REQUIRED TASK =>
Count the lines in the material below that contain the word "image". Give only the number.

--- SUPPLIED ENTRIES ---

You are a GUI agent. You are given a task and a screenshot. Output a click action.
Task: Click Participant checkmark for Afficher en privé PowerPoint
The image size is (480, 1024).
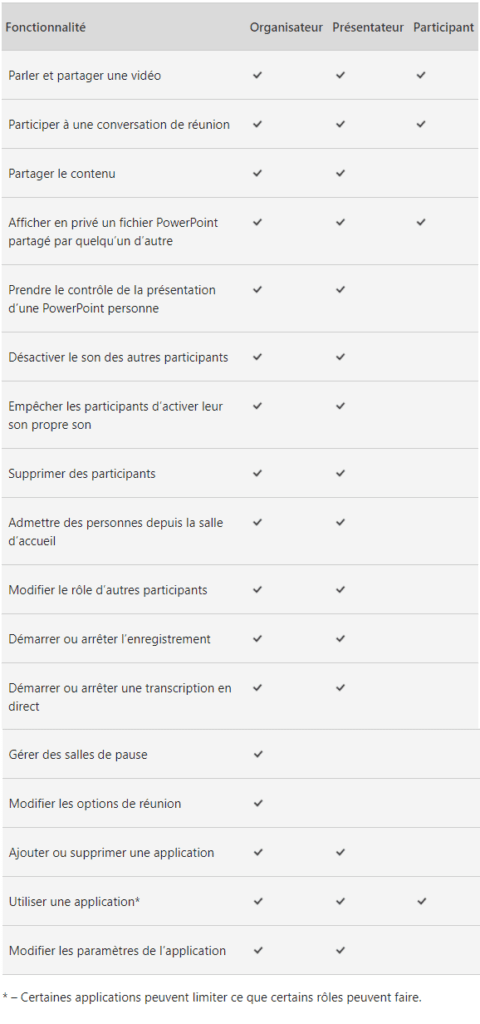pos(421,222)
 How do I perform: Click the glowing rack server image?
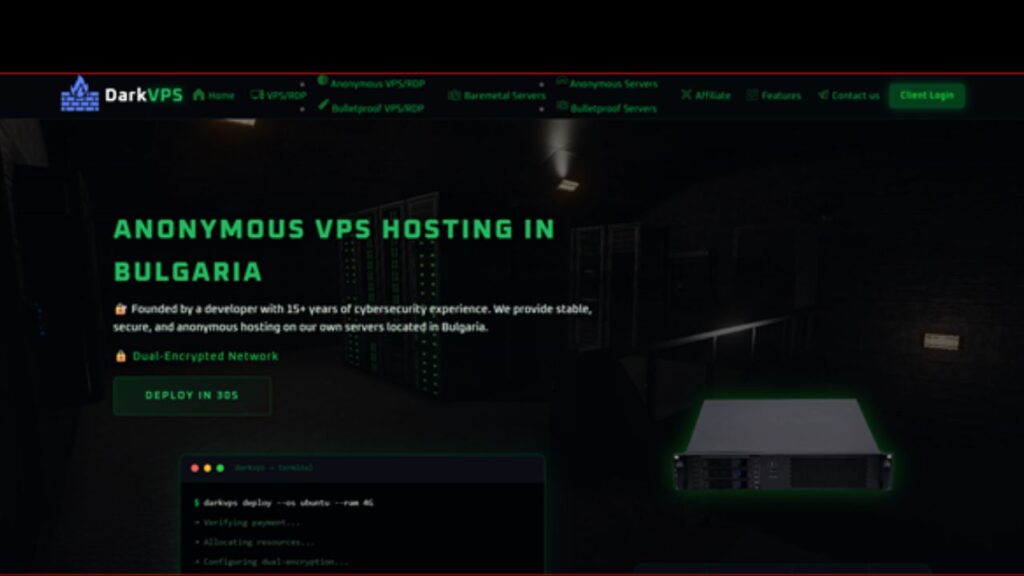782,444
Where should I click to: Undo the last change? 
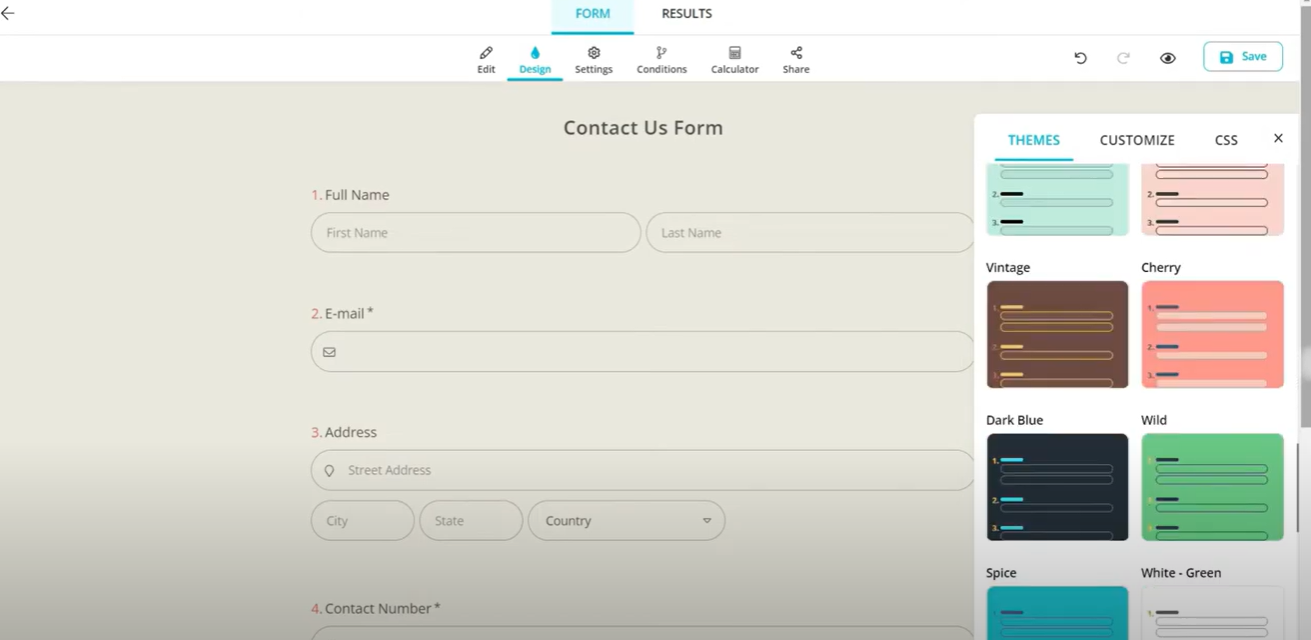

---

FULL SOLUTION =>
2